Mr. Gabrieli added: ''These people, myself included, are entrepreneurs. The pitch that XYZ museum has been around forever and deserves a new generation of stewards is less appealing -- not that it should be, because those are great institutions -- but it's less appealing than, 'Here's a new idea that could really transform something and really needs some drive behind it.' ''The social transformation of Louisburg Square began to take on steam in the late 1970's, said Thomas Townsend, a real estate broker and authority on the Hill. Old Brahmins' departures and deaths opened the way to owners with a new kind of money. Now, at the end of the century, the strong economy and restored city chic are bringing Beacon Hill renewed glory. Its impeccable preservation, central location and community spirit have combined to make it a neighborhood so hot that a former carriage house is for sale here at nearly $2 million.As recently as 1970 the Louisburg Square town houses sold for around $100,000.

The first Beacon Hill sale to crack $1 million came in 1984 on Louisburg Square, real estate agents say. Though a handful of more modest rental units and condominiums remain, recent sales have exceeded $3 million and $4 million.On ''the Hill,'' where the sweep of historical memory spans the two centuries since it was built up by developers who also sliced off its top, the influx of mega-rich appears to evoke mixed feelings.
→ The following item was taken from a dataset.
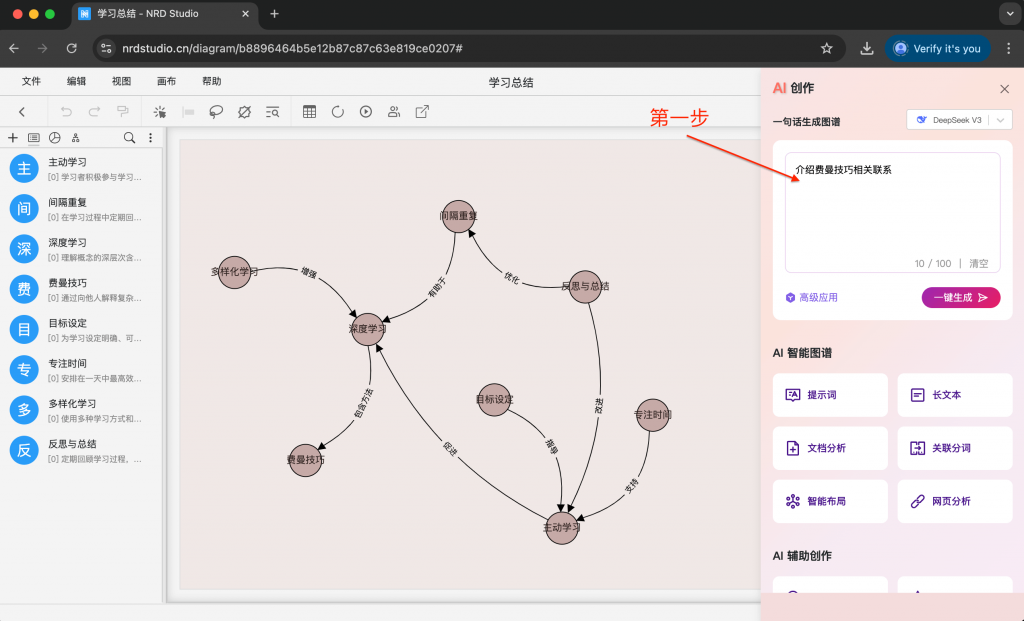The image size is (1024, 621).
Task: Open the node list more options menu
Action: tap(151, 138)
No one seems to mourn the isolationist side of the Brahmin reign, or the crumbling Boston of two or three decades ago that dropped prices and sent families fleeing to the suburbs.And the strong sense of history prompts obvious parallels: Karen Cord Taylor, editor and publisher of The Beacon Hill Times, pointed out that Charles Bulfinch, the famed architect and developer whose gems, like the State House, crown Beacon Hill, was something like the Donald J. Trump of his day. And who were the original Beacon Hill residents but entrepreneurs who happened to be in shipping and import-export and banking rather than technology and media?
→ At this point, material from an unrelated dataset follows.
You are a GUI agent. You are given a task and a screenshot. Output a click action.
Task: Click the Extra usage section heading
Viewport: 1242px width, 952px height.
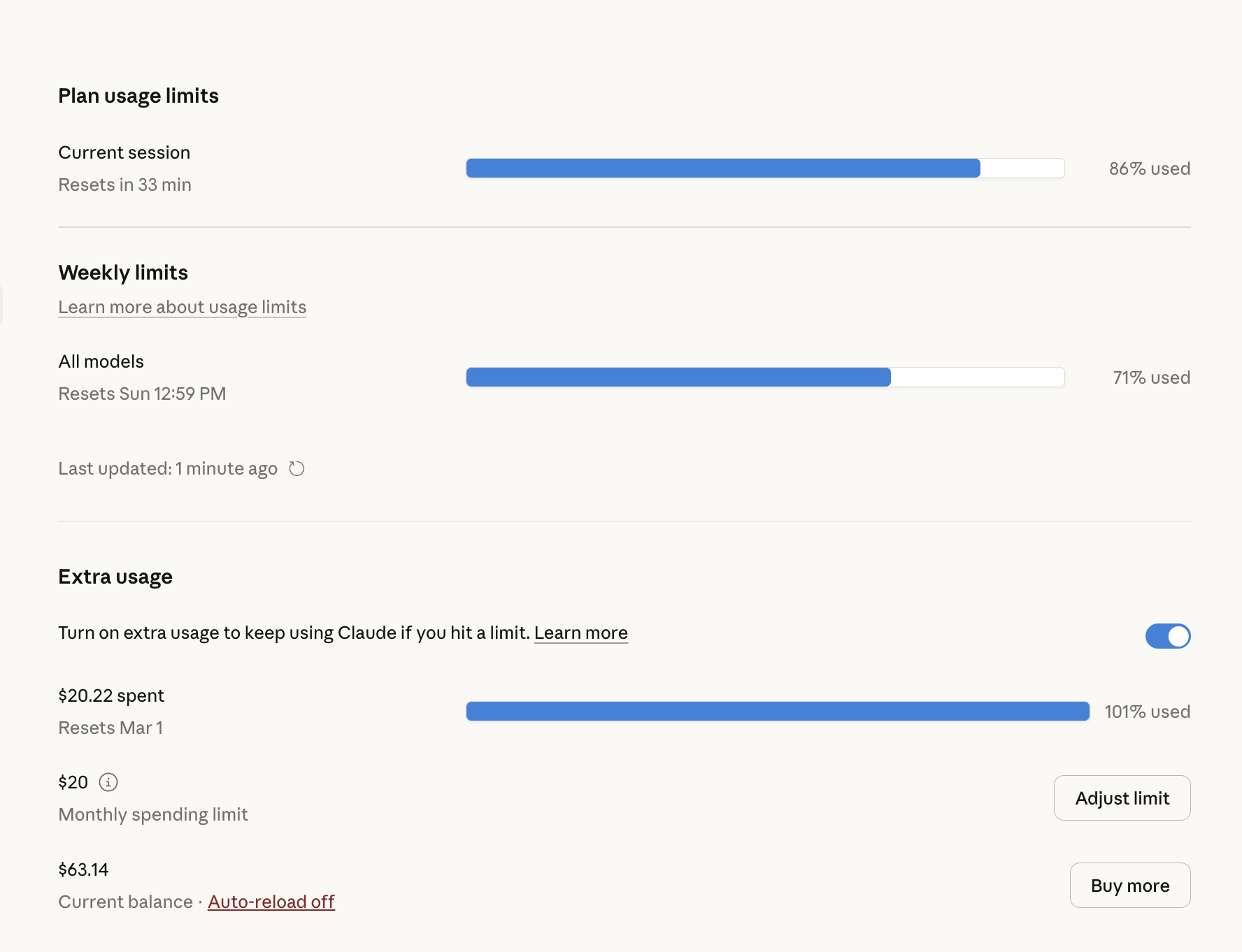click(x=115, y=577)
''They were the nouveaux riches and arrivistes of their day,'' she said.Still, the arrival of this new wave is bringing some consternation along with the welcome for billionaire blockbusters.Henry Lee, scion of a Brahmin family and longtime resident of a house that looks out on Louisburg Square but is not technically a part of it, said that many of the new rich residents are laudably generous to community causes like the Friends of the Public Garden, which he heads. But he worries, he said, that ''money is a terrible destroyer of architecture.''''Poverty is a great preserver,'' Mr. Lee added. ''One thing I do deplore is that an awful lot of people have moved into houses on Louisburg Square and elsewhere and gutted them.''Some houses may have needed gutting, said Mr. Cook, the novelist, who discovered the dirty little secret of Louisburg Square when he moved in: The houses were largely built by developers rather than by owners, and their grandeur sometimes hides ''pathetic'' construction flaws that require major repairs like new foundations.
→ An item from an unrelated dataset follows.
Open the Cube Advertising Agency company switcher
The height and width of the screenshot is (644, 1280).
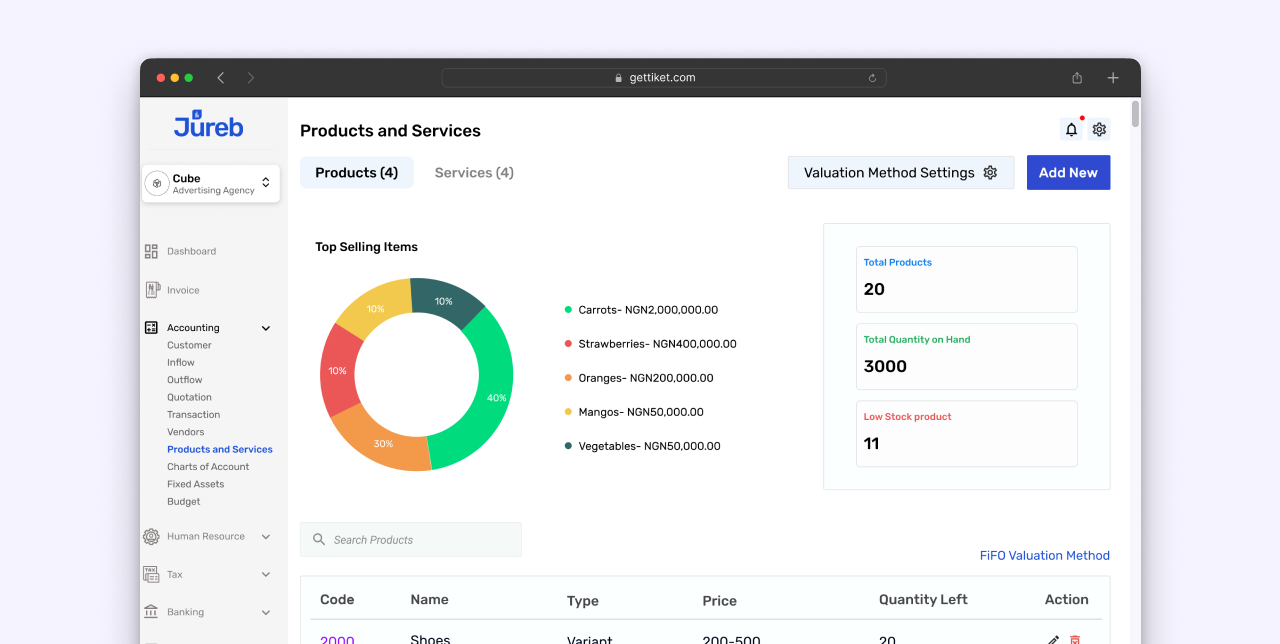tap(211, 184)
Still, Mr. Lee and others are concerned about architectural treasures being thrown out with the 19th-century heating systems. And there seems an element of psychological discomfort as well.''I sometimes am a little appalled to look out and realize three or four billionaires are living on Louisburg Square, let alone millionaires,'' Mr. Lee said, sounding dryly amused. One recent Christmas, he said, he saw a Porsche with a fat red ribbon around it parked on the square -- ''probably a stocking present.''Nonetheless, perhaps the most striking thing about the square's social transformation is that, aside from the fanciness of the cars parked on the dedicated spots that other Beacon Hill residents would kill for, its appearance is virtually unchanged, preserved under glass by powerful rules and even more powerful public sentiment that Beacon Hill's beauty lies in its historical integrity.Its little park, often compared to those in London and locked to all but the residents, seems as unchanging as the houses' understatedly grand facades.